Step 7: Compare Runs (Optional)

Train additional models with different algorithms or hyperparameters, then compare:

Click New Run and train a Gradient Boosting model.
After training, go to the Experiment view.
Select multiple runs and click Compare.

The comparison view shows:

Run	Algorithm	Accuracy	F1	AUC	Training Time
Run 1	Random Forest	0.87	0.80	0.91	28s
Run 2	XGBoost	0.89	0.83	0.93	45s
Run 3	Logistic Regression	0.81	0.72	0.85	3s

Step 8: Register the Best Model

Once you have identified the best model:

Open the run details for the winning model.
Click Register Model.
Configure:
- Model name: customer-churn-predictor
- Version: Auto-assigned (v1)
- Description: Random Forest classifier for predicting customer churn based on purchase behavior
- Tags: production-candidate, churn, retail
Click Register.

The model is now in the MLflow model registry with version tracking.

Model Registry Stages

Stage	Description
None	Newly registered, not assigned to any stage
Staging	Being validated for production use
Production	Actively serving predictions
Archived	Retired from active use

Transition the model to staging:

In the Model Registry, find customer-churn-predictor.
Click on Version 1.
Click Transition to Staging.
Add a note: "Passed initial evaluation with AUC 0.91."

Step 9: Test Inference

Test the registered model with sample data:

In the model version view, click Test Prediction.
Enter feature values:

{
  "segment": "Premium",
  "age": 42,
  "region": "West",
  "total_orders": 3,
  "total_spend": 450.00,
  "avg_order_value": 150.00,
  "days_since_last_order": 120,
  "return_count": 1,
  "return_rate": 0.33
}

Click Predict.

Result:

{
  "prediction": 1,
  "probability": {
    "not_churned": 0.23,
    "churned": 0.77
  },
  "model": "customer-churn-predictor",
  "version": 1
}

This customer has a 77% probability of churning.
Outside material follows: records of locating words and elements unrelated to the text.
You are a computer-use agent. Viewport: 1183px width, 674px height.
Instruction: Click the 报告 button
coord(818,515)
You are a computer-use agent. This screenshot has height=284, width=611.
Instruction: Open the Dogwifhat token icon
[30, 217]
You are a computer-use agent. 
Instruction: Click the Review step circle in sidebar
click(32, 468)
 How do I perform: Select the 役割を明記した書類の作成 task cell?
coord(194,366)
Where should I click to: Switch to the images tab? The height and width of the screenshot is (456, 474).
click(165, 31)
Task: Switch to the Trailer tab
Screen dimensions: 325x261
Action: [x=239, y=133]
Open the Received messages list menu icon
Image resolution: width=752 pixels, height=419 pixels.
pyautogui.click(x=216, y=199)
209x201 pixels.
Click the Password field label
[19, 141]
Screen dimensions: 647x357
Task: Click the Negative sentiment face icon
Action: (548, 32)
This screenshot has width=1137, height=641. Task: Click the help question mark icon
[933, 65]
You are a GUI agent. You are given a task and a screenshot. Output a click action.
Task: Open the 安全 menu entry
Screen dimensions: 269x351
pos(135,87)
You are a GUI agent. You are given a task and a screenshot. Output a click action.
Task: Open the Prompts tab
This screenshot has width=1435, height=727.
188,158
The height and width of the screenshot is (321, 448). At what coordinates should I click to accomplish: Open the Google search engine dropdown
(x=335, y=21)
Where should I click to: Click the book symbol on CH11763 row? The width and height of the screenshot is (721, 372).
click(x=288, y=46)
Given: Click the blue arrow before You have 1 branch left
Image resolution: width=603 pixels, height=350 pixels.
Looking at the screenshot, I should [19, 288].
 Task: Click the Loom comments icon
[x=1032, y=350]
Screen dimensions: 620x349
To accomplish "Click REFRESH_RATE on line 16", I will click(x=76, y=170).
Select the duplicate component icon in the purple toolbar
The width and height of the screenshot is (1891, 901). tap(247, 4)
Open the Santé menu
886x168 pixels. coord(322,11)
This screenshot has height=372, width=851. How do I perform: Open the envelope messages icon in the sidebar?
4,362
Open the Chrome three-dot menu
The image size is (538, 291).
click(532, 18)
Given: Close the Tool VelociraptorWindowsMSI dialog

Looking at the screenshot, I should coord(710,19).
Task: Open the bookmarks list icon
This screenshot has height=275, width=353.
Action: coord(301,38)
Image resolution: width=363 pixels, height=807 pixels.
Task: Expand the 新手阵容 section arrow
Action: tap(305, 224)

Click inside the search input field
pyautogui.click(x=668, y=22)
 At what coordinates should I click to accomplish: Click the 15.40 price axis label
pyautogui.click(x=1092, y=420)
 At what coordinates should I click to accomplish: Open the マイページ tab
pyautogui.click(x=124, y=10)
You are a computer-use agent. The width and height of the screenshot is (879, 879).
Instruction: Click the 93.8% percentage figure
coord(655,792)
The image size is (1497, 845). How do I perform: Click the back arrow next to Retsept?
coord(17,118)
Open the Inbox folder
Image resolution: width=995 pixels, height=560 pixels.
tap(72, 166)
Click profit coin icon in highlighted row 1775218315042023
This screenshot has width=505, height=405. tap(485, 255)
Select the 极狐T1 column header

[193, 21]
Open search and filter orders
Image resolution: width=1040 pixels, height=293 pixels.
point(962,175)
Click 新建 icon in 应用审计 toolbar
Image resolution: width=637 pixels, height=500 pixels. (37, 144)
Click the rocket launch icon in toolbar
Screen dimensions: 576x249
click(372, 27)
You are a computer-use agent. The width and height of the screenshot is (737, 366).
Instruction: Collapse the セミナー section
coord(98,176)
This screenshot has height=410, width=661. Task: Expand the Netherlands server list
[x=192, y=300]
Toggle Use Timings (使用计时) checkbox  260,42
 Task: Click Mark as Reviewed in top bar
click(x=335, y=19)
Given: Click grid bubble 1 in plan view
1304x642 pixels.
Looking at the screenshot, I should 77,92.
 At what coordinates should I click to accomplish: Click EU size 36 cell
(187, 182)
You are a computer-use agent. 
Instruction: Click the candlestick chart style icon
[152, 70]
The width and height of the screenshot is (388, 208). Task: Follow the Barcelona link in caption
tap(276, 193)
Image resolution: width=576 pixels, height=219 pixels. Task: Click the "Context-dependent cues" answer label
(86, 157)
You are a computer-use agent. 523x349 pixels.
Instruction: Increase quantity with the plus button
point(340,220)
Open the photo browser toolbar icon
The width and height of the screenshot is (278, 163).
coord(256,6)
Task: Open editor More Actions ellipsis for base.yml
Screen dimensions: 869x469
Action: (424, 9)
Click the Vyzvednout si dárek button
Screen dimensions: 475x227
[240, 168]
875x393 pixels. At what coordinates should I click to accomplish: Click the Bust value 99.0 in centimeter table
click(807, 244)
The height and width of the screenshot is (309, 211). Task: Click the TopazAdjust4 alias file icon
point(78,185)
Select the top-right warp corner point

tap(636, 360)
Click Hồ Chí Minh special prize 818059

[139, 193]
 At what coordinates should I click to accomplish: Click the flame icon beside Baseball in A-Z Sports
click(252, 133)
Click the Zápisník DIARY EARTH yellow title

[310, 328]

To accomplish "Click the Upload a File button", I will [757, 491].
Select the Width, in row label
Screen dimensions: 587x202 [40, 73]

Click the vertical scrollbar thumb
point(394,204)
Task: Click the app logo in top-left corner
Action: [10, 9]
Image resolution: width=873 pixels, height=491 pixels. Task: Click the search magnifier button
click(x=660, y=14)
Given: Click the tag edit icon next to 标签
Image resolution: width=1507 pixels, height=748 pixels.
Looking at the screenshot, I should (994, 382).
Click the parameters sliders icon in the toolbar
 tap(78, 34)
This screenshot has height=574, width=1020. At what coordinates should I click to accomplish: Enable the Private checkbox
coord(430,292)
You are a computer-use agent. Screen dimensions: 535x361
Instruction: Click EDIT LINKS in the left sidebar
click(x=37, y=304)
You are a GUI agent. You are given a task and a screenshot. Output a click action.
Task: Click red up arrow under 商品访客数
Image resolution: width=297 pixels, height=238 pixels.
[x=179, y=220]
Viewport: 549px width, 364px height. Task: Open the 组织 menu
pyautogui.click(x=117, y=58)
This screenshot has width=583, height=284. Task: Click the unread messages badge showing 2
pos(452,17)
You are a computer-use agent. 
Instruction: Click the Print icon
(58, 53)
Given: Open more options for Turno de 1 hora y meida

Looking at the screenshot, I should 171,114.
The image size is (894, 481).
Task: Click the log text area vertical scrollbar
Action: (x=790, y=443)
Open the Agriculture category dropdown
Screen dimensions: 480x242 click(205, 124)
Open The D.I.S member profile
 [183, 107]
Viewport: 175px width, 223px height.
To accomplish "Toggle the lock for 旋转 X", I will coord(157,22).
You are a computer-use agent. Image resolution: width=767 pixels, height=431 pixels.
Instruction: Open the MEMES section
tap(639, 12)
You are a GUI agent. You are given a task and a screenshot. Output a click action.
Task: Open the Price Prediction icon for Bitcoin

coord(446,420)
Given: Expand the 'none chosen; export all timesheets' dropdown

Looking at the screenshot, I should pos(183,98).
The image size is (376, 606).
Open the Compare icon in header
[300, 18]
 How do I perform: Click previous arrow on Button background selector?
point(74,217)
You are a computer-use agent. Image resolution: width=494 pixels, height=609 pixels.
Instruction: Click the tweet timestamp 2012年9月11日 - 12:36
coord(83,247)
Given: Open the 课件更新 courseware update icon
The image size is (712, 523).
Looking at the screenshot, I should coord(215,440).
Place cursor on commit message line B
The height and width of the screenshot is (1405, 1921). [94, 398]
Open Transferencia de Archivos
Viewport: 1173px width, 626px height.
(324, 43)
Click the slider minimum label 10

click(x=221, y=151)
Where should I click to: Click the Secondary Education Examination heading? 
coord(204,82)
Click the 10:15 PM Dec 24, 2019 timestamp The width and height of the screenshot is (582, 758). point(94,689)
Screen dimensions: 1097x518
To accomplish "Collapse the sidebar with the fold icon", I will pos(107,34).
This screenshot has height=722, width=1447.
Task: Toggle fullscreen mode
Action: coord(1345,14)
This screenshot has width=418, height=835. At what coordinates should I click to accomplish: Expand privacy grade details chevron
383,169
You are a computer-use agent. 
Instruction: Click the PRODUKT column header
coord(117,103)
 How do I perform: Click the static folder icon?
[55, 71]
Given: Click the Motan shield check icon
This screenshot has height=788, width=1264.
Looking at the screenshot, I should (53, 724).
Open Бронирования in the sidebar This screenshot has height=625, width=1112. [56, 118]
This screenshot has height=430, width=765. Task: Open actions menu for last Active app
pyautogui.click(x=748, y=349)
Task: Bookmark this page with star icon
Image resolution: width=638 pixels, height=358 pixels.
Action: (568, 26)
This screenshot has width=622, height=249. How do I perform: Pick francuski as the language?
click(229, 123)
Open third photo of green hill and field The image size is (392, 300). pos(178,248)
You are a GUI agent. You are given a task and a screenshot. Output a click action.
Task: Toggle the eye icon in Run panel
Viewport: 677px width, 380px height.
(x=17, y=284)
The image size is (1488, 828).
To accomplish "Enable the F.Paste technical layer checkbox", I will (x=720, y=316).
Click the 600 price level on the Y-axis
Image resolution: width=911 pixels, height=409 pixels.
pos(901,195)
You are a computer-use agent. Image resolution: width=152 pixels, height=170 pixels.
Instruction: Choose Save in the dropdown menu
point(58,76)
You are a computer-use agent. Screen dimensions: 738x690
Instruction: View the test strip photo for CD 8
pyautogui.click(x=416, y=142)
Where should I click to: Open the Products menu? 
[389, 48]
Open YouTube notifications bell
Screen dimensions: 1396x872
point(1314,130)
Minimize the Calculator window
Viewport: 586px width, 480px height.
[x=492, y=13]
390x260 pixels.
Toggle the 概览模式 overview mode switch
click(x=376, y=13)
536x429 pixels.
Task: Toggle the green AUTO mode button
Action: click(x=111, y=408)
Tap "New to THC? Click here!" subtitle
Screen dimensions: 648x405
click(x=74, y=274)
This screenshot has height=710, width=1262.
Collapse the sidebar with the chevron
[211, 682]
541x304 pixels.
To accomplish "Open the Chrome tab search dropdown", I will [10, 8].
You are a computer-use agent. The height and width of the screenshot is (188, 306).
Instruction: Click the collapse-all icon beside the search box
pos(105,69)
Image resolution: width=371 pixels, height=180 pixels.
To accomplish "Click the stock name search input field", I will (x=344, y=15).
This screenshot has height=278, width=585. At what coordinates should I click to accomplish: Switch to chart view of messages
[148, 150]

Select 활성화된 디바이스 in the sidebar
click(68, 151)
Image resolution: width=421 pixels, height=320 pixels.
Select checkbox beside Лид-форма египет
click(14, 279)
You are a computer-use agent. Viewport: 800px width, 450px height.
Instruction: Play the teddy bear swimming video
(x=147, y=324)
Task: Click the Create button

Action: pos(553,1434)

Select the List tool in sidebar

Step 10: Deploy for Batch Scoring

To score all current customers:

Go to Pipelines in the sidebar.
Click Create Pipeline.
Select Batch Scoring template.
Configure:
- Model: customer-churn-predictor (Staging)
- Input: The same feature query from Step 3
- Output table: churn_predictions
- Schedule: Daily at 6:00 AM
Click Create and Run.

The pipeline executes the feature query, runs inference, and writes predictions to the output table:

SELECT * FROM churn_predictions ORDER BY churn_probability DESC LIMIT 10;

customer_id	churn_probability	prediction	scored_at
cust_4823	0.94	1	2026-02-12 06:00:00
cust_1247	0.91	1	2026-02-12 06:00:00
cust_3891	0.88	1	2026-02-12 06:00:00

MLflow Integration

The ML Workbench is powered by MLflow for experiment tracking and model management:

MLflow Component	MATIH Usage
Tracking	Log parameters, metrics, and artifacts for every run
Models	Model registry with version control and stage transitions
Projects	Reproducible training definitions
Model Serving	REST API for real-time inference

Access the MLflow UI directly:

Local: http://localhost:5000
Cloud: https://mlflow.{your-tenant}.matih.ai

Troubleshooting

Issue	Cause	Resolution
"Dataset not found"	Data query failed	Check data source connectivity and query syntax
Training hangs	Insufficient resources	Reduce dataset size or simplify the model
Low accuracy	Poor features or class imbalance	Engineer better features, try `class_weight='balanced'`
"Model registration failed"	MLflow tracking server down	Check MLflow service health
Batch scoring fails	Feature schema mismatch	Ensure the input query matches the training schema

Next Steps

Continue to Data Quality Exploration to learn how to profile your data and detect quality issues before they affect your models and dashboards.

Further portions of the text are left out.